* _Exercise brief_: Please write out the listing below word for word, from its first line through the line with "[x=64, y=5]", including both of those lines.

* _Dataset_:
-*-*-

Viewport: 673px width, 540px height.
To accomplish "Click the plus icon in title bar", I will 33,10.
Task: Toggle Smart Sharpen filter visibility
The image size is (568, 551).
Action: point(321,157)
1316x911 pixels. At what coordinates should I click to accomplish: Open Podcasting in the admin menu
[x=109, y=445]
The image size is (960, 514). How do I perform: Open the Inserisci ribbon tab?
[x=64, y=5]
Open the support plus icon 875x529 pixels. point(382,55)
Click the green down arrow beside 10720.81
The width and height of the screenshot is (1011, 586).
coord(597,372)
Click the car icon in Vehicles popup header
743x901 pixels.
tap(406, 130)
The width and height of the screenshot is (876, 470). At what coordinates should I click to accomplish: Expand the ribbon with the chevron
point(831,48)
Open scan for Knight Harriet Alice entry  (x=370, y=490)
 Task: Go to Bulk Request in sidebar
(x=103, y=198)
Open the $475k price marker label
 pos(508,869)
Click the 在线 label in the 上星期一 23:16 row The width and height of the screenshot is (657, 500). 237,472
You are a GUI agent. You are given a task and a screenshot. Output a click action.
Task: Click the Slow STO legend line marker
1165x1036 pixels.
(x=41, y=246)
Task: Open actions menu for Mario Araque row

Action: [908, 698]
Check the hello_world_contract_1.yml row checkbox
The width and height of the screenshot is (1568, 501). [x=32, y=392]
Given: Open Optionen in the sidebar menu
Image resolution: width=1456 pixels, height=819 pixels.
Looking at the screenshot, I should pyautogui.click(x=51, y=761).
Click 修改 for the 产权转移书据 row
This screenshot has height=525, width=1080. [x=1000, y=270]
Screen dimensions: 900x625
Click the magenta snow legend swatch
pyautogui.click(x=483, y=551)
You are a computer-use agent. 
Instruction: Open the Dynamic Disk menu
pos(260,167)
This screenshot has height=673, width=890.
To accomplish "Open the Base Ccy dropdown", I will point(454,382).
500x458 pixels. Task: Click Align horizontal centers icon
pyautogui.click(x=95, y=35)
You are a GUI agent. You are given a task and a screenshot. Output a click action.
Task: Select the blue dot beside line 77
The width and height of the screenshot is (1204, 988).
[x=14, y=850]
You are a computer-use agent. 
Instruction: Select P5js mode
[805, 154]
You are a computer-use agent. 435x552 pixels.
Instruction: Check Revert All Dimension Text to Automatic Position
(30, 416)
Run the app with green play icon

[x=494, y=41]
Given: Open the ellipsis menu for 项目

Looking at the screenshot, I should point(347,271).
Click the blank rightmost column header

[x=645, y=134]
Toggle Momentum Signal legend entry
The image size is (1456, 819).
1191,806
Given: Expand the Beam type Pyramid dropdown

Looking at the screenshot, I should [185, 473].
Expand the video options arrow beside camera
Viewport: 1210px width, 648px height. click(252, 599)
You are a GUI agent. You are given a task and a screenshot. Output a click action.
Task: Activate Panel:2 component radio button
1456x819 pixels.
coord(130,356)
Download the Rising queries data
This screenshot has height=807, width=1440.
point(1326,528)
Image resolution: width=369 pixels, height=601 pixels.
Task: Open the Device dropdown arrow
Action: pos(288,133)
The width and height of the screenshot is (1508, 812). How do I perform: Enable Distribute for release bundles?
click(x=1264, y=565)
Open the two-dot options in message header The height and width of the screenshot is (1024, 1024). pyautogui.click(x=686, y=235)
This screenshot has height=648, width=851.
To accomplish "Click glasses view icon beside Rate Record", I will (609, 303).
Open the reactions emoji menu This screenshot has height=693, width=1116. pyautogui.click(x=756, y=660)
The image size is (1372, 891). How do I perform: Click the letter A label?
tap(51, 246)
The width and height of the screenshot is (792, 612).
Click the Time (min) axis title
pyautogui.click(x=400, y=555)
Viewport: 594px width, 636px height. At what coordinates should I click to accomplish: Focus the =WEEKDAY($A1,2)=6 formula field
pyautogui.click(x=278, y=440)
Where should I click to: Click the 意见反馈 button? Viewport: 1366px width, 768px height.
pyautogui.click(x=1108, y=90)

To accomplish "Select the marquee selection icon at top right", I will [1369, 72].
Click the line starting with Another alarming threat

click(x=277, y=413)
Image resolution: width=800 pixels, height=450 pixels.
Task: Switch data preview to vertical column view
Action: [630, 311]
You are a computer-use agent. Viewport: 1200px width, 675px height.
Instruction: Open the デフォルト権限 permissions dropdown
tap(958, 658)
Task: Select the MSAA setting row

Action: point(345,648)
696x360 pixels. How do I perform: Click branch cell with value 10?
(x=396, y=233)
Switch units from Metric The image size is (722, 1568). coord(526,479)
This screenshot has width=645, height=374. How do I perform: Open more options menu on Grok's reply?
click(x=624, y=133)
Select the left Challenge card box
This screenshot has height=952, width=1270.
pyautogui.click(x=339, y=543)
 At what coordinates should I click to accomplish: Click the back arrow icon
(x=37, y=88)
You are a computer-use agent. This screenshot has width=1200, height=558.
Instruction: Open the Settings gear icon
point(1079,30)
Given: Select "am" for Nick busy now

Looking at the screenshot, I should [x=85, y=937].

-*-*-

* _Task response_:
Viewport: 673px width, 540px height.
To accomplish "Click the plus icon in title bar", I will 33,10.
Task: Toggle Smart Sharpen filter visibility
The image size is (568, 551).
Action: point(321,157)
1316x911 pixels. At what coordinates should I click to accomplish: Open Podcasting in the admin menu
[x=109, y=445]
The image size is (960, 514). How do I perform: Open the Inserisci ribbon tab?
[x=64, y=5]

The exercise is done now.